Les pieds dans un petit bassin artificiel, le benjamin de la famille royal de Blanchecombe admirait les paillettes de lumières qui dansaient sur les larges feuilles des palmiers. Il rectifia presque aussitôt en son for intérieur : il n'"admirait" plus depuis longtemps dans la mesure où il ne quittait presque jamais cet endroit. Il était parfaitement indifférent à la luxuriance des azalées en fleurs, au parfum enivrant des roses et aux piaillements des aras bleus perchés dans les orangers. Les dresseurs avaient coupé leurs rémiges pour qu'ils ne puissent pas s'enfuir.

Il avait beaucoup de compassion pour ces oiseaux.

Fenice ramassa ses souliers ainsi que ses bas qui l'attendaient sur le rebord et sortit du bassin. La soie de son pantalon collait à sa peau humide tandis qu'il se dirigeait vers le balcon, laissant dans son sillage des traces d'eau sur le dallage marmoréen. La serre dominait les jardins et la grande cour du château. De là, où il se trouvait il pouvait observer le remue-ménage constant des courtisans et plus particulièrement des grands du royaume. La reine Morgane était en ce moment même dans son bureau dont il voyait les larges fenêtres ouvertes pour laisser entrer l'air frais du soir. Il respectait la souveraine, elle lui rappelait sa mère, du moins du peu qu'il s'en souvenait. Elle aurait pu être reine elle aussi, à la place de ses frères.

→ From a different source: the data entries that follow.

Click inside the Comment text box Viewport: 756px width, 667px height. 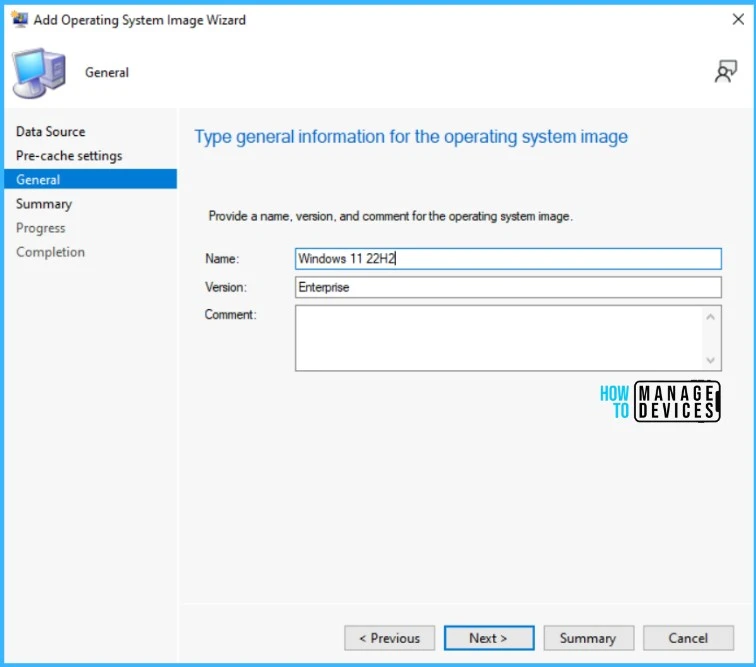pyautogui.click(x=500, y=338)
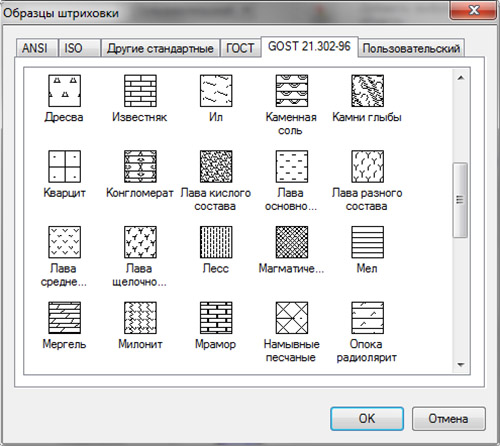Select the Кварцит hatch pattern

coord(65,166)
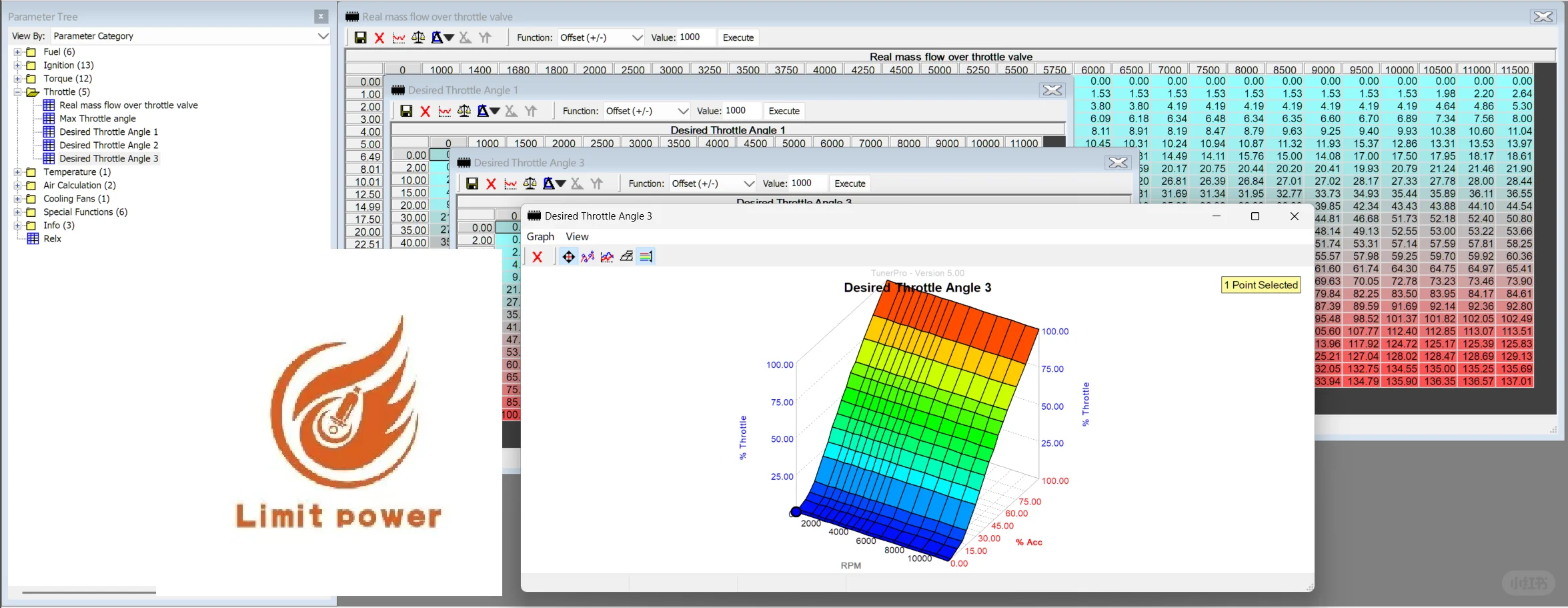Viewport: 1568px width, 608px height.
Task: Click the red X in 3D graph toolbar
Action: (x=538, y=257)
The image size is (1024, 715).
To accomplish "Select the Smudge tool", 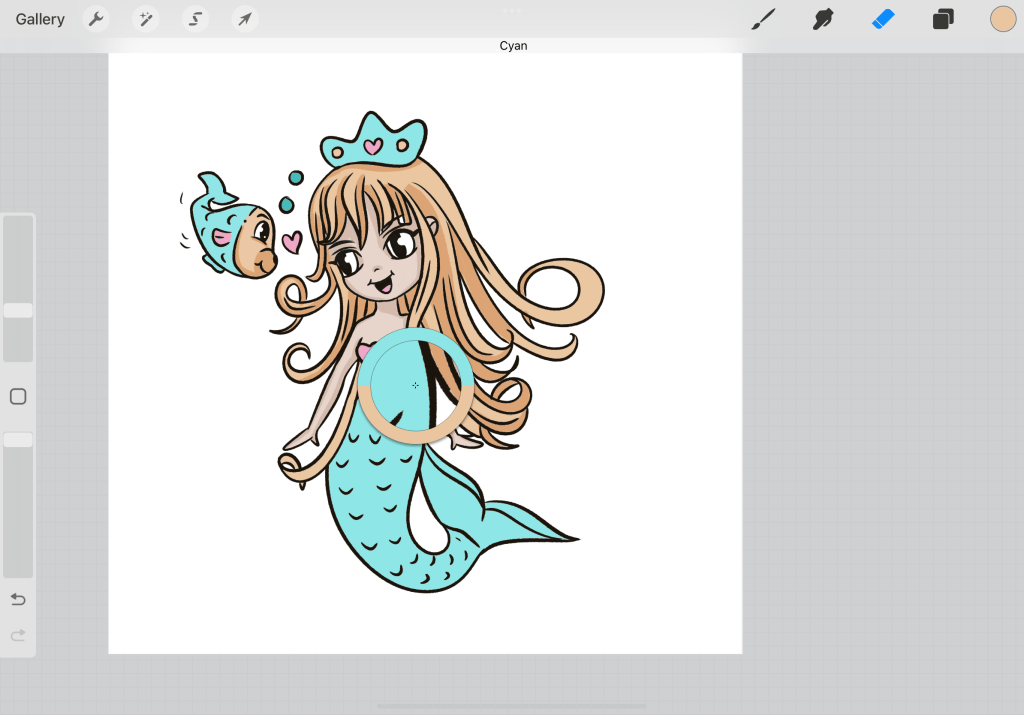I will pos(823,19).
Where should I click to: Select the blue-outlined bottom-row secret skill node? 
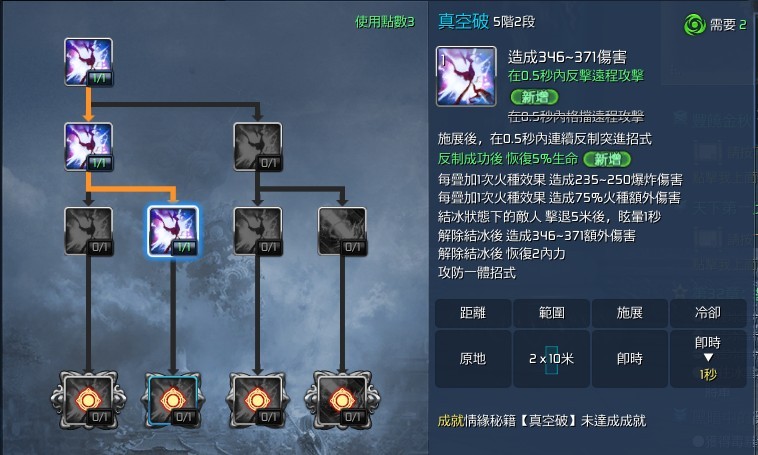click(x=173, y=400)
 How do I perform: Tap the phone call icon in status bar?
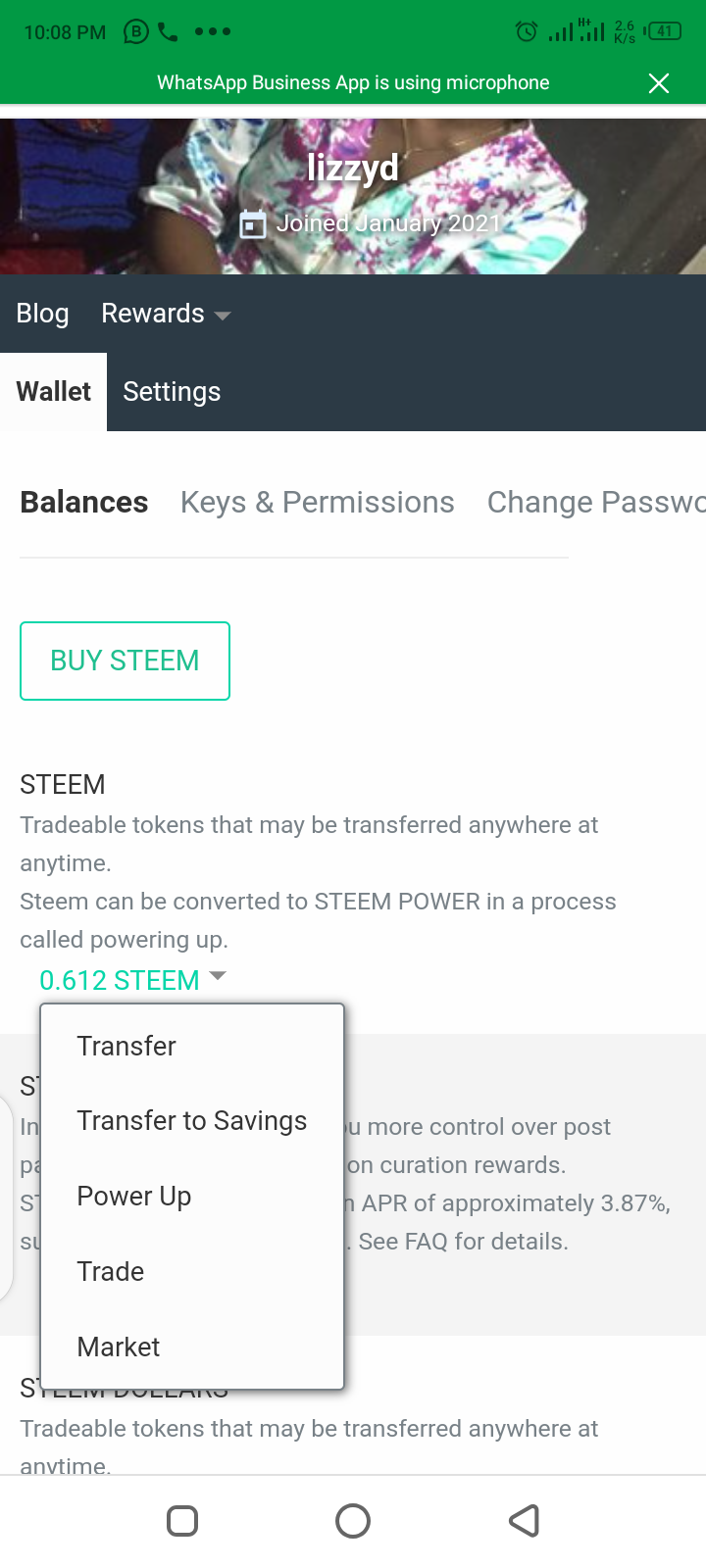(x=168, y=32)
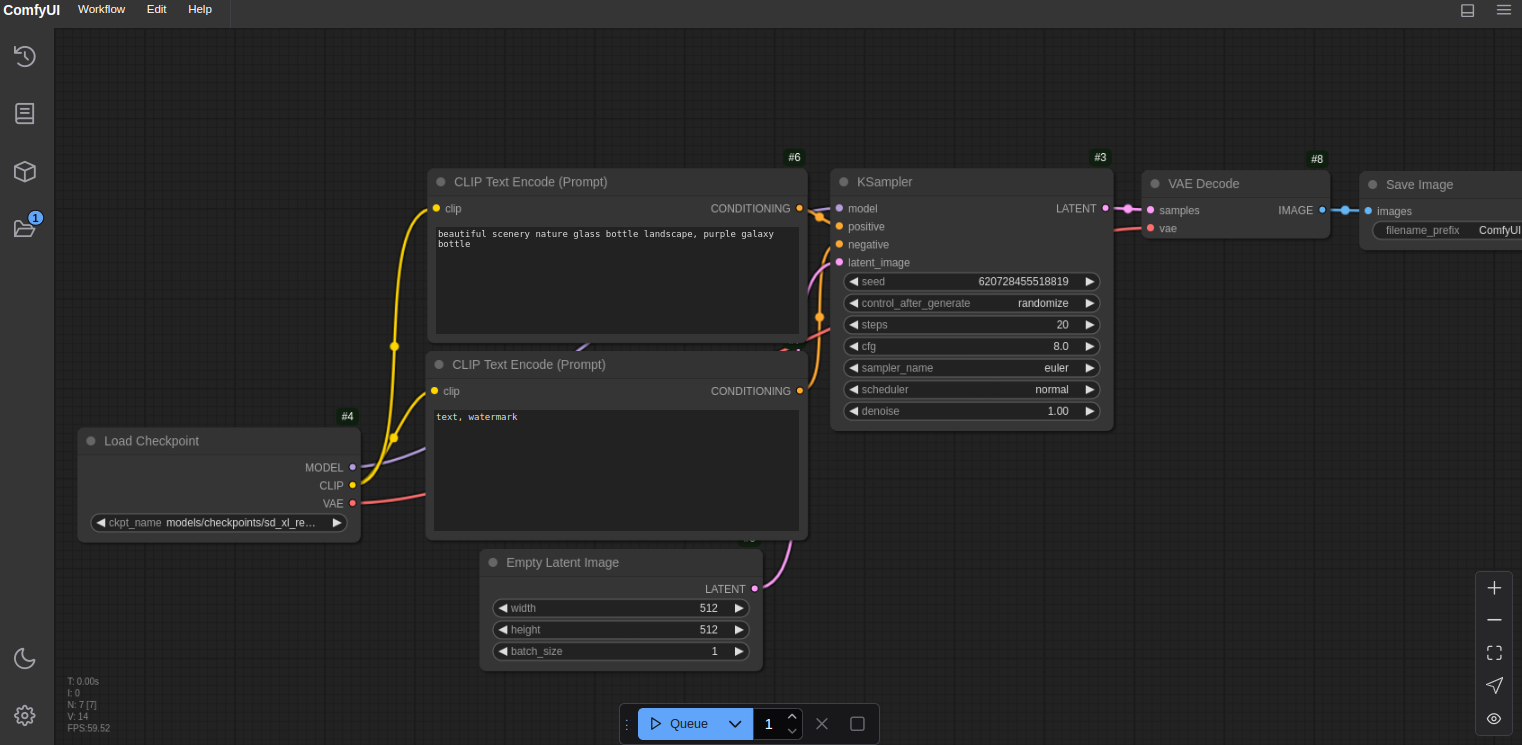
Task: Expand the Queue button dropdown arrow
Action: tap(735, 724)
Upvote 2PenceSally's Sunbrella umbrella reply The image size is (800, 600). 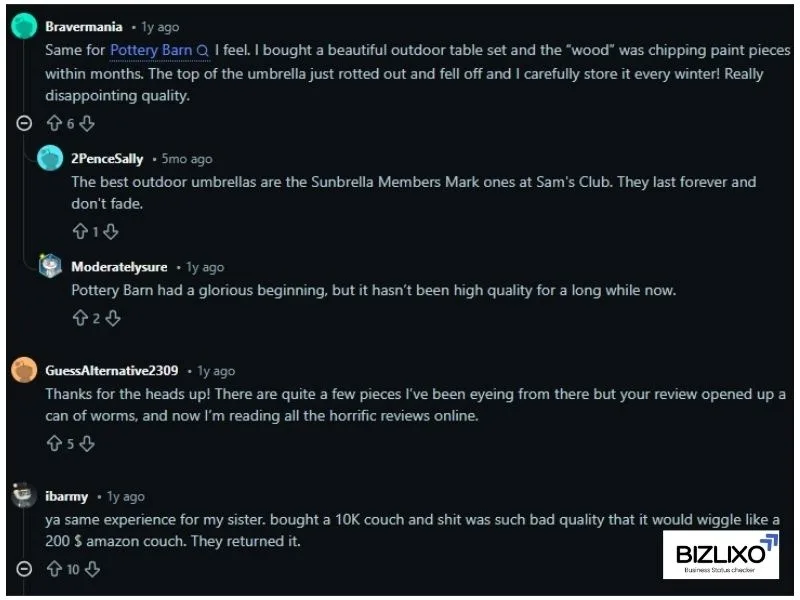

Le jeune homme s'assit sur le petit banc et leva les yeux vers le ciel. Les tons violacés que prenaient les nuages à mesure que le soleil se couchait étaient agréables à voir. On dirait la couleur d'un hématome.

Il aimait moins en revanche son mari, Uther, qui semblait avoir remarqué son manège. Il devait être de plus en plus prudent à chaque fois qu'il sortait de la serre. Trapu et les sourcils perpétuellement froncé, il était semblable à un buffle qui traversait les couloirs. Voilà bien un homme qui n'avait rien à faire des convenances et des belles manières, un homme qui ne se laissait pas attendrir, un homme à éviter.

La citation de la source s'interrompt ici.